With health care workers in need of protective face masks, it’s becoming a team effort by community members that are using technology to help keep those on the front lines safe.
Dr. Larry Whitman, dean of the Donaghey College of Engineering and Information Technology at UALR, is one of the people helping to oversee the 3-D printing farm located at the university that is helping to bring the plastic protective face shields to the local hospitals and clinics.
The 3-D printers were provided by the Little Rock School District and community members are volunteering 24/7 to help ensure the masks are made and distributed.

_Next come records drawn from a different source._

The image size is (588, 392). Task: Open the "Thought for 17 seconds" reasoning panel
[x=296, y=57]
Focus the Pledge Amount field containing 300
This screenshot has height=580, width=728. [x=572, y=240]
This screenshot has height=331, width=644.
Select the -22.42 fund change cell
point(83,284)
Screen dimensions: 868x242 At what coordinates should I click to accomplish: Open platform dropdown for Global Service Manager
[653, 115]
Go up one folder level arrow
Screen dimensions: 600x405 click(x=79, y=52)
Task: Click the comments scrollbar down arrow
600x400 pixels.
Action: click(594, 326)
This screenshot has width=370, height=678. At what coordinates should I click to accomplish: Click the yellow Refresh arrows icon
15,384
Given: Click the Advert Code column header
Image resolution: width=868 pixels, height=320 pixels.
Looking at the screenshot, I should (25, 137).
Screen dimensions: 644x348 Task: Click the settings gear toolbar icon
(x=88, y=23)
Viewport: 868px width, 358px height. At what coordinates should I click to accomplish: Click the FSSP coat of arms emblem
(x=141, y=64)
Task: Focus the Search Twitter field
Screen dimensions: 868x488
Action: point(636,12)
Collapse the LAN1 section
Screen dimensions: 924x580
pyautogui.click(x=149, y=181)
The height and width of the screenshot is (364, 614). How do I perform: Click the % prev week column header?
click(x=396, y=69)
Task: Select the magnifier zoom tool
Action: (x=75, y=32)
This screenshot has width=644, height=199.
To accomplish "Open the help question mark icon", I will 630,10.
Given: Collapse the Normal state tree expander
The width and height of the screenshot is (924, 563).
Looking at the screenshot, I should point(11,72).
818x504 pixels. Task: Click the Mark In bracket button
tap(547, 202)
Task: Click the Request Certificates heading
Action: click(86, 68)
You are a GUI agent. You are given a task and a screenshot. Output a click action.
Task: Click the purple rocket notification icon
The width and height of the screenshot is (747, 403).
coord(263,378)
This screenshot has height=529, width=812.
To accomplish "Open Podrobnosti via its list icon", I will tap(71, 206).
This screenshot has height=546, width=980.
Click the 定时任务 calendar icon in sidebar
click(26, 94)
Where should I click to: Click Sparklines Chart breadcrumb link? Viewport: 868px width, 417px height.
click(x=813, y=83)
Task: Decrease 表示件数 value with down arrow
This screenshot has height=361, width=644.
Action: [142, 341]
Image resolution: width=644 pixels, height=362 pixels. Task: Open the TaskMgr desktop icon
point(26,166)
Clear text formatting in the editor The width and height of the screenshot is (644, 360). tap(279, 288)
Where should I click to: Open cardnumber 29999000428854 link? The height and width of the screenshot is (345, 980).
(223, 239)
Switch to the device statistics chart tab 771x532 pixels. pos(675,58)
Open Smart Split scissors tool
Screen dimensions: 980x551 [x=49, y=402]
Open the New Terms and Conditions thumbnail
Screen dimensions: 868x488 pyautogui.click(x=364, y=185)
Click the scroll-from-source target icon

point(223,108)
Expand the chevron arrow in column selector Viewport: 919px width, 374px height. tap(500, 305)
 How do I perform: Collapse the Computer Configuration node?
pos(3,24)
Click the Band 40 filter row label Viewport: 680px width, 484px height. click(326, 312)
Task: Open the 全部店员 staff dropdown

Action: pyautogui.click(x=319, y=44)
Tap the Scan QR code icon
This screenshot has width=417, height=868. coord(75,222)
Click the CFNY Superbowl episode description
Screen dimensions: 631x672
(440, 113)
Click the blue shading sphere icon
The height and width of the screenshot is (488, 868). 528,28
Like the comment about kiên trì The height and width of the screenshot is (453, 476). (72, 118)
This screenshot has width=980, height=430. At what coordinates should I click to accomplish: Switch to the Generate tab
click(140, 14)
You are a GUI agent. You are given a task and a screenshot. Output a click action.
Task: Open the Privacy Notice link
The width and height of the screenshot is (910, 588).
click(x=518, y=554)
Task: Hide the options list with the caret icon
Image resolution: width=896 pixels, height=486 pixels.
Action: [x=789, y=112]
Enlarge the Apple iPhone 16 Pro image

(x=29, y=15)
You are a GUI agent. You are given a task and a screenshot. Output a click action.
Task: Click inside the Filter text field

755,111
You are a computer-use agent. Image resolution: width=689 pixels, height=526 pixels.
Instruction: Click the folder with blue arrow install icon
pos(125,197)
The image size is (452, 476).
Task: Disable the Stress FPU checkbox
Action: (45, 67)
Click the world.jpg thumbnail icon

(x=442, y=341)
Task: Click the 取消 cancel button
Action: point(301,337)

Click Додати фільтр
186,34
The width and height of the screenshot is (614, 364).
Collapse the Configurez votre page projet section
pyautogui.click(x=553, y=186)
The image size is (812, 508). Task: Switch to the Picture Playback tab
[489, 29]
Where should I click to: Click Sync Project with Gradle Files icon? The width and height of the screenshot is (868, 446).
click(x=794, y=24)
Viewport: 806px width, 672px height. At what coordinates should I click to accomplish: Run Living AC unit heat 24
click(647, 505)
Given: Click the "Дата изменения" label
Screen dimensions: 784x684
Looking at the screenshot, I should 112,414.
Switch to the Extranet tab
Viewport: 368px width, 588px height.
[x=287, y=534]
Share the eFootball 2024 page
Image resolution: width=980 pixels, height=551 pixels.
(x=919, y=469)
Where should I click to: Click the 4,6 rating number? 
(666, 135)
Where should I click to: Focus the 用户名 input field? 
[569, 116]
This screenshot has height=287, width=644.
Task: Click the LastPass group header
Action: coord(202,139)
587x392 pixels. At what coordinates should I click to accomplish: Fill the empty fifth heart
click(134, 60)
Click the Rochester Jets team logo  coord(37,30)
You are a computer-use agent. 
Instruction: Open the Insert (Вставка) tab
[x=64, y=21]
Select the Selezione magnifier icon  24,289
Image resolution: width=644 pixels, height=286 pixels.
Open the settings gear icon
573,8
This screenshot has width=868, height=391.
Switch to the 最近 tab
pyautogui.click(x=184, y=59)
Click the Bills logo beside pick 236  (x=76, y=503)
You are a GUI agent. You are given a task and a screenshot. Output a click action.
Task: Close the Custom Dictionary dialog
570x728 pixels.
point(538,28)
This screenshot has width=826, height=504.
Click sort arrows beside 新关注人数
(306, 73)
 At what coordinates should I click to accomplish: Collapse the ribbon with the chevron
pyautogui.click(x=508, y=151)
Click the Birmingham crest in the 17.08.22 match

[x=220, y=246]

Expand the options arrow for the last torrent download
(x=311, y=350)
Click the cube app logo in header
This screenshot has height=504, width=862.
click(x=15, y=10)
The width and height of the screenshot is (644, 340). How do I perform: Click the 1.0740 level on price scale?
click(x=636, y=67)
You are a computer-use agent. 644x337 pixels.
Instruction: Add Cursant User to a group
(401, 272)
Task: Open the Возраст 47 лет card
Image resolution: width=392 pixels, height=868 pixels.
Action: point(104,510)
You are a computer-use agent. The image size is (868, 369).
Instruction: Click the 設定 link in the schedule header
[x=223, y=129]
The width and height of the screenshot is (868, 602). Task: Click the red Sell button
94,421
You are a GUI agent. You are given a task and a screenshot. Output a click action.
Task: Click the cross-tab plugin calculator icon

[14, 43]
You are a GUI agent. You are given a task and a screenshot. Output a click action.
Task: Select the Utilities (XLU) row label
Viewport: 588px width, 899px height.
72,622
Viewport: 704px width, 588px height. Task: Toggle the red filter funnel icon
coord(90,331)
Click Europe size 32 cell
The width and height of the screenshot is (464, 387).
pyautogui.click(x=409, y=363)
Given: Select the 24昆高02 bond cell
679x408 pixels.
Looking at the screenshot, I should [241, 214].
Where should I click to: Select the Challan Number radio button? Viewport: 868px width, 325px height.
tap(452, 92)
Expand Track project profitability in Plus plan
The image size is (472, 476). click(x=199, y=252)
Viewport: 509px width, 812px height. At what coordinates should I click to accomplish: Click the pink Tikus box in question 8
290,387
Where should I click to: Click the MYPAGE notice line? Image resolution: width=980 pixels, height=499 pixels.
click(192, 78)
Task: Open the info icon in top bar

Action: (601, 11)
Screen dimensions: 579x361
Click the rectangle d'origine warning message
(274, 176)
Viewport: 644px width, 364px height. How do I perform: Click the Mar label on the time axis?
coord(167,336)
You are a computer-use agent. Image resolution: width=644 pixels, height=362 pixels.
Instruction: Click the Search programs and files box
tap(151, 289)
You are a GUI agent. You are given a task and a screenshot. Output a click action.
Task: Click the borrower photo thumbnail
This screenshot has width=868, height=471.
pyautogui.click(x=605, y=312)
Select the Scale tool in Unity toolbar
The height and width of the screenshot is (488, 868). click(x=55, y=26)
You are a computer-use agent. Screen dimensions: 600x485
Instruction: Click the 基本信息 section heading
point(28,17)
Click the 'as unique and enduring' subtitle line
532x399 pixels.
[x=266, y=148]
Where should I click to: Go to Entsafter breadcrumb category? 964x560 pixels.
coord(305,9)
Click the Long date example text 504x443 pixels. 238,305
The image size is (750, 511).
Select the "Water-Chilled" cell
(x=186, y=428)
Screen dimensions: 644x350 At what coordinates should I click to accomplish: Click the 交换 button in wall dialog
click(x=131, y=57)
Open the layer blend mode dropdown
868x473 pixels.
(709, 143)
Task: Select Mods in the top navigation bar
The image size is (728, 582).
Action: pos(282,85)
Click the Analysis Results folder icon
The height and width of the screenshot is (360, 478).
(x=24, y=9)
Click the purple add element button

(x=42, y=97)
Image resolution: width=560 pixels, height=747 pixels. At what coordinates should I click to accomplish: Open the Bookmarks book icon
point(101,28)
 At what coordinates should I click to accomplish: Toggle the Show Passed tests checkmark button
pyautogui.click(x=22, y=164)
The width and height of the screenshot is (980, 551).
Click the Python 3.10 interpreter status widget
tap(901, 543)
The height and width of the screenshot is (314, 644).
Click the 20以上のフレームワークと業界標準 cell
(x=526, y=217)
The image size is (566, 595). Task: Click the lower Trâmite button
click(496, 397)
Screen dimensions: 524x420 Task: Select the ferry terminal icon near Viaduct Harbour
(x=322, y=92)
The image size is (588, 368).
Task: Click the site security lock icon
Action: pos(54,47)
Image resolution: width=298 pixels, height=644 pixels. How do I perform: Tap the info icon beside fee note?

For weeks now, Whitman and other community members have been looking at innovative ways to bring safe PPE(s) for hospital staff.
Whitman says it’s easy for the public to get involved – all they need is time and a 3-D printer.
“You’re wanting to help. Contact us and we will get you the file. I might mention though a little detail. The printer itself has to be bigger. So it has to be 200 millimeters by 200 millimeters. If you have a printer with a base that big get in touch with and we would like you to print for your local hospital,” says Whitman.
The design they created was approved by the CDC, with about 8 to 10 face shields being made every hour. Whitman says about 80 masks can be created in a day.
They are then donated to local various hospitals and clinics.
Already close to 300 plastic face shields have been donated to CHI St. Vincent in Little Rock.
Whitman says another aluminum prototype face shield is already being created that will be able to create anywhere from 1,000 to 2,000 masks in a day.